■ WORK ITEM:
A word-for-word copy of the entries is the goal; leave out the pictures.

■ SUPPLIED INFORMATION:
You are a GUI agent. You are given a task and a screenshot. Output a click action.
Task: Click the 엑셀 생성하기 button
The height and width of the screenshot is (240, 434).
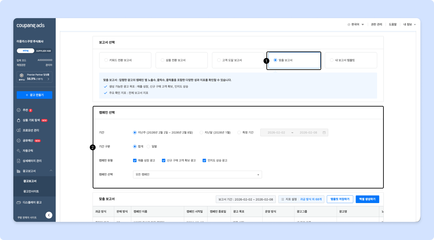pos(367,199)
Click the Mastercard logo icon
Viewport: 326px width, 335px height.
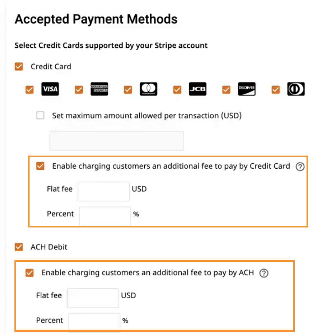(149, 89)
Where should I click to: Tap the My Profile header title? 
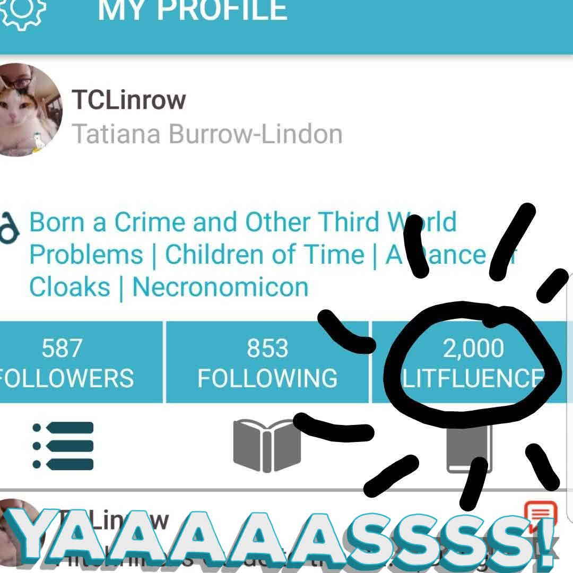tap(193, 10)
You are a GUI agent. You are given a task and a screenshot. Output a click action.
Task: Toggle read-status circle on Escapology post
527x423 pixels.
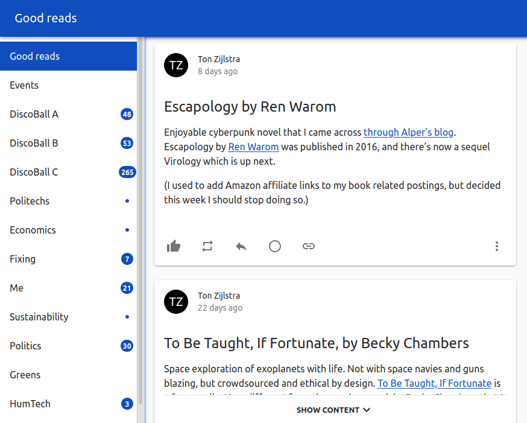(275, 246)
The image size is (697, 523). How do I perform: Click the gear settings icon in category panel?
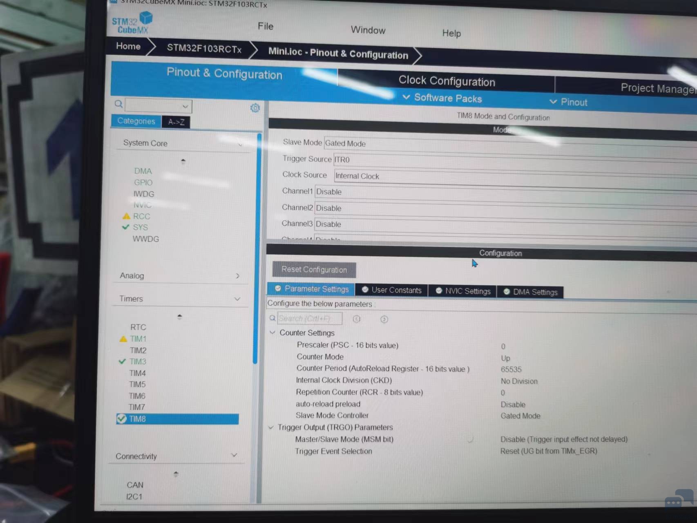(255, 108)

■ ANSWER BOX:
You are a GUI agent. You are given a task and a screenshot. Output a click action.
Task: Click the 엑셀 생성하기 button
The height and width of the screenshot is (240, 434).
pos(367,199)
Click the Mastercard logo icon
Viewport: 326px width, 335px height.
(149, 89)
Where should I click to: Tap the My Profile header title? 
tap(193, 10)
You are a GUI agent. You are given a task and a screenshot. Output a click action.
Task: Toggle read-status circle on Escapology post
527x423 pixels.
(275, 246)
The image size is (697, 523). How do I perform: Click the gear settings icon in category panel?
(255, 108)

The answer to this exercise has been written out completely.